Une balle pointue conservera plus d’énergie qu’une balle à tête ronde à distance équivalente. Cette donnée est appelée le coefficient balistique d’une balle, que certains fabricants impriment sur les boîtes. Elle est le ratio entre la densité sectionnelle de la balle et sa forme. Elle indique la manière dont un projectile se comportera en vol. Personnellement, je n’y attache pas trop d’importance, cette donnée étant intéressante pour les tirs à très longue distance ou pour les snipers. Sachons simplement qu’une balle pointue aura une meilleure trajectoire qu’une de même poids à tête ronde et donc plus de puissance à longue distance. L’énergie cinétique d’une balle est un facteur très important car elle sera transmise au corps du gibier et dans certains cas l’abattra seule. Mais cette donnée est trompeuse et doit être couplée avec d’autres. Elle n’est qu’une composante du problème de la détermination de l’efficacité d’une balle.

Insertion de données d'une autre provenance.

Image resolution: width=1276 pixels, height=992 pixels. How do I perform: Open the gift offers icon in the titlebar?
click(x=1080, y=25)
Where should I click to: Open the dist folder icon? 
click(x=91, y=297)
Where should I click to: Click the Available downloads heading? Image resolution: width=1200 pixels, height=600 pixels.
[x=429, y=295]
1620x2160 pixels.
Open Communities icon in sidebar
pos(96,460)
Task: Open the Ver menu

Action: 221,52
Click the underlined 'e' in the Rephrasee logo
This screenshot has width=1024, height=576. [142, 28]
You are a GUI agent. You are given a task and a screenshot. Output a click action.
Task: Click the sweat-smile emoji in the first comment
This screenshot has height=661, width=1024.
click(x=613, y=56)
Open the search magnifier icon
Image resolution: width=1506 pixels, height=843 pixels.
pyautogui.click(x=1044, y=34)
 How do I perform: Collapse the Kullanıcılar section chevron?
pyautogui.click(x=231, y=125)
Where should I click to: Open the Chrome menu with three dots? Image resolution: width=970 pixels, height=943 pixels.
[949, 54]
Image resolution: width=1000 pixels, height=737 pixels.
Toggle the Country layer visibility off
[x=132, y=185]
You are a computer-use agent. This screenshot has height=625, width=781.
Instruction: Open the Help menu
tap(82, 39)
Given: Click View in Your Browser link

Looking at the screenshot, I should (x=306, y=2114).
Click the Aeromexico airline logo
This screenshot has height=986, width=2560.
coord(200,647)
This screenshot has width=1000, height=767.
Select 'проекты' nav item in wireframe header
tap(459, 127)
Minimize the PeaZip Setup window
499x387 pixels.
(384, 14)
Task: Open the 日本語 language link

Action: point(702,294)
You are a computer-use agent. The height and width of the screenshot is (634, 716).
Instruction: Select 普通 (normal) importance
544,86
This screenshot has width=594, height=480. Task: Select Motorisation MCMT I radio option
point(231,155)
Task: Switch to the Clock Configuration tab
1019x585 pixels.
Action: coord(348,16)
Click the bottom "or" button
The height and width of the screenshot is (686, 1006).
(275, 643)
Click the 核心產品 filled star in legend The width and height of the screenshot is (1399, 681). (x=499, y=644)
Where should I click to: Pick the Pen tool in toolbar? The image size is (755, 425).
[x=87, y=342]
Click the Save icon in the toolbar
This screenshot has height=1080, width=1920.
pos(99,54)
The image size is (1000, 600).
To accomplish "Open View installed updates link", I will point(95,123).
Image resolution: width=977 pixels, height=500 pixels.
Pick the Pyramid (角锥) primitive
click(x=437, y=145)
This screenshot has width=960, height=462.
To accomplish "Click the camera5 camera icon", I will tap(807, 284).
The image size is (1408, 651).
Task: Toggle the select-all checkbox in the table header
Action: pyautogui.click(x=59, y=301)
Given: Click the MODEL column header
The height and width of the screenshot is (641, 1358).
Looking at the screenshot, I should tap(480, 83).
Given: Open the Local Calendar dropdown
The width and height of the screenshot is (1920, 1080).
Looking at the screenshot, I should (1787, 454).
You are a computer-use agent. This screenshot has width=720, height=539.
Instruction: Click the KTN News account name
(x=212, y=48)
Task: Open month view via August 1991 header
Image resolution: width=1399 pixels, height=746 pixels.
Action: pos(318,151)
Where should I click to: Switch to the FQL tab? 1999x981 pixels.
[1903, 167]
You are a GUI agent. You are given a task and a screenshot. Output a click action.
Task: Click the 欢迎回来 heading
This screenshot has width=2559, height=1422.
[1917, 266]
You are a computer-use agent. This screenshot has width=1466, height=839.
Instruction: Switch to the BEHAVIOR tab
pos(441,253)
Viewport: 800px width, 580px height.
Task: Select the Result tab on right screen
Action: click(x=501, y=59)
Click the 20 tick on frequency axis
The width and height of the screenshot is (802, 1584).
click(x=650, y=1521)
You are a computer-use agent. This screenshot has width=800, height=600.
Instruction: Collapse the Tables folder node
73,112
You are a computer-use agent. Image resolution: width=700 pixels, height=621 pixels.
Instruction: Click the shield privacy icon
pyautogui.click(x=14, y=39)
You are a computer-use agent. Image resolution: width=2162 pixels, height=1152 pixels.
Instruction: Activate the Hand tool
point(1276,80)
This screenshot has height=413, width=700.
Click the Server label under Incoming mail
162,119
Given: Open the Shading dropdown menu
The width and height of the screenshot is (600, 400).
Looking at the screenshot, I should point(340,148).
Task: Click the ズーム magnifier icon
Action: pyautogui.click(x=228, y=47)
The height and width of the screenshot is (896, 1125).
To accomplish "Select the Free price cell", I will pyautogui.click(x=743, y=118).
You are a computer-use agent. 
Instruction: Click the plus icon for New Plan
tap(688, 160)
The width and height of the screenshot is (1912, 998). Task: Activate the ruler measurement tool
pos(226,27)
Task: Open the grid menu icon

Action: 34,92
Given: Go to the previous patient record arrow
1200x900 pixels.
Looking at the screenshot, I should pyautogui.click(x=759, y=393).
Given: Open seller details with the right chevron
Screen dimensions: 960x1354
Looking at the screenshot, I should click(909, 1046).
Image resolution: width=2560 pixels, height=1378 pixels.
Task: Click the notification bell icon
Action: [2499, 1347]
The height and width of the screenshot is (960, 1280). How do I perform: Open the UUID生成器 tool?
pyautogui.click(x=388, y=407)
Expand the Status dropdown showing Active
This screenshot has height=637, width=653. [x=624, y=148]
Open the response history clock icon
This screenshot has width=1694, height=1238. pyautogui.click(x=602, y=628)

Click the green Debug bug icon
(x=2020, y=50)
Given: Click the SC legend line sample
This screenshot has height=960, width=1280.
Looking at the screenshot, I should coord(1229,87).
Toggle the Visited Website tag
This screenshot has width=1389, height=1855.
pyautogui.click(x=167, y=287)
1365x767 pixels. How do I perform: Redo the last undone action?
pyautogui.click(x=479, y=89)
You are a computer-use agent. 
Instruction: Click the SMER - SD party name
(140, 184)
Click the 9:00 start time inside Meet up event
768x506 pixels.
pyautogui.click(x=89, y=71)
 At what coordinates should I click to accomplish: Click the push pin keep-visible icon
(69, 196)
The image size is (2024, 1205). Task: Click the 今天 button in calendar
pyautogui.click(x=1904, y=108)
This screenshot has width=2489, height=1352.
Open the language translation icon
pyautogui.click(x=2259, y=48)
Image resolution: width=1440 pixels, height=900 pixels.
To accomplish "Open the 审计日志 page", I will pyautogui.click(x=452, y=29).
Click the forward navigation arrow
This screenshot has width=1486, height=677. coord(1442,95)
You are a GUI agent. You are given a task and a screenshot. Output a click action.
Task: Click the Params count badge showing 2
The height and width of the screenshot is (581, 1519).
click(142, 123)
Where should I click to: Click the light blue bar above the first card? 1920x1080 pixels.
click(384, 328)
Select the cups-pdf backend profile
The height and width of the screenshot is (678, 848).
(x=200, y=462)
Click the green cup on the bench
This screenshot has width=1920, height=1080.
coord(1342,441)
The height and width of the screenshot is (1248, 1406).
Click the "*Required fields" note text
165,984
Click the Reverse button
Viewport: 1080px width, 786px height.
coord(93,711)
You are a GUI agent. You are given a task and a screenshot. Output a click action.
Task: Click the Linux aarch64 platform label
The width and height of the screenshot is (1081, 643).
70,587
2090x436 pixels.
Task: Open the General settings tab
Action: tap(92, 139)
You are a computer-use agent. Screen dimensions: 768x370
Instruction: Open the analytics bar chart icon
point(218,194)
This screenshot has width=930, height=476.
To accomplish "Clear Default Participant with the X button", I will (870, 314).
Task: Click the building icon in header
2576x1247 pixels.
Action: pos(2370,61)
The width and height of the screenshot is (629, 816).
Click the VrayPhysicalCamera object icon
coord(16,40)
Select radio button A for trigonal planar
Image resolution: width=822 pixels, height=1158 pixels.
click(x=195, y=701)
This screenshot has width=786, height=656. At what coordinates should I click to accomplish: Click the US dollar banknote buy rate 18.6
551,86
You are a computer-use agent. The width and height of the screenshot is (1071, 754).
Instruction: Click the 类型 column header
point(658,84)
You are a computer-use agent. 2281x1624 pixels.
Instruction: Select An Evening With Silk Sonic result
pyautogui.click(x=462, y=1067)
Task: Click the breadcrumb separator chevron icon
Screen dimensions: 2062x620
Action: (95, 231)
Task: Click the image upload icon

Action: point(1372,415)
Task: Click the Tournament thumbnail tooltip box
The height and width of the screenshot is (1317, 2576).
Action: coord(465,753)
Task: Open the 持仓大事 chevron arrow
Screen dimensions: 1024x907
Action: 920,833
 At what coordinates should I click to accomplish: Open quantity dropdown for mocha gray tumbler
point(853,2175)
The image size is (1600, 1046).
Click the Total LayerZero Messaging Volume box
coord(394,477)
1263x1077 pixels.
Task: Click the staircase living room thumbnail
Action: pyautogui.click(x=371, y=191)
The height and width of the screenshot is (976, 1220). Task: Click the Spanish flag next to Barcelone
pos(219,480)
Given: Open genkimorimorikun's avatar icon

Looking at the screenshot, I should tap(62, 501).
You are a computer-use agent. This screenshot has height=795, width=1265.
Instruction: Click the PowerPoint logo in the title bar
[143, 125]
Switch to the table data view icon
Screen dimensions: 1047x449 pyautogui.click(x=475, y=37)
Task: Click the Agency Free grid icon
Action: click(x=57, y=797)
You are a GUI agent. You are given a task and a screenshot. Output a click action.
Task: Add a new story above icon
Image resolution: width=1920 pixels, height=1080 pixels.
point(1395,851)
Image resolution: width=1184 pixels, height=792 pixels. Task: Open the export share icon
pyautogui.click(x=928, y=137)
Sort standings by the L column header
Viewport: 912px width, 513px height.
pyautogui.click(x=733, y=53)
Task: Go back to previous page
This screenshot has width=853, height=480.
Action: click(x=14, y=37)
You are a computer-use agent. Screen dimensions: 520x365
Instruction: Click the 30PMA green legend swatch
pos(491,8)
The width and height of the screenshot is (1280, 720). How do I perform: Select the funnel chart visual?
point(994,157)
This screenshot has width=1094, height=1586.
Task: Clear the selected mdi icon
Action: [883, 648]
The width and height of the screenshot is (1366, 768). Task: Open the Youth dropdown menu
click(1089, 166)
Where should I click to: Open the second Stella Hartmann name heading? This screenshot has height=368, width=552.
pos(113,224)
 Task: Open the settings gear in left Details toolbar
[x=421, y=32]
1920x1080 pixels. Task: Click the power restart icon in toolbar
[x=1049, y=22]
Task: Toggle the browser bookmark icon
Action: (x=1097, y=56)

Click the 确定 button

Exemple : une .300 Magnum de 9,72 g a une énergie à la bouche de 4 879 J (vitesse 1 003 m/s) ; celle de
14,3 g de 4 473 J (vitesse 817 m/s), presque identique. Chacun sait cependant que la 14,3 g est bien plus « puissante », c’est-à-dire qu’elle mettra à terre un grand animal bien plus facilement que la 9,72 g. C’est en
fait l’inertie de la balle, son indice momentum [formule de calcul conçue par Jean-Pierre Menu et qu’il déve
loppe ci-après, NDLR] qui lui donnera sa puissance de choc. C’est cette donnée, avec sa densité sectionnelle, qui lui donnera sa force de pénétration. Je ne connais personne en Europe qui ait avancé cette théorie, en la fondant sur le calcul ; je vais m’y risquer en demandant par avance l’indulgence des ingénieurs et autres experts : l’indice momentum pourrait se formuler en multipliant le poids en grammes par la vitesse en mètres-seconde, le tout divisé par 100.
Encore une fois : énergie égale vitesse inférieure mais puissance brute supérieure. Si vous vous basez sur les tables anglo-saxonnes pour calculer cet indice, multipliez le poids de la balle en grains par sa vitesse en pieds par seconde, puis divisez par 7 000. Exemple : la .375 de 300 grains à 2 500 pieds/s = 300 x 2500 : 7000 = 107.
Le diamètre et le poids de la balle
Le calibre conditionne directement le diamètre de la blessure infligée. Le « tunnel » ainsi créé par le passage de la balle sera donc plus ou moins large et démultiplié par l’expansion. Comme
nous venons de le voir, le calibre a un rapport direct avec l’effet KO. Le poids d’une balle, plus ou moins important dans un calibre déterminé, joue un rôle déterminant dans l’effet sur le gibier en conditionnant la pénétration ; nous y reviendrons à propos de la densité sectionnelle. Le poids confère directement la force d’inertie.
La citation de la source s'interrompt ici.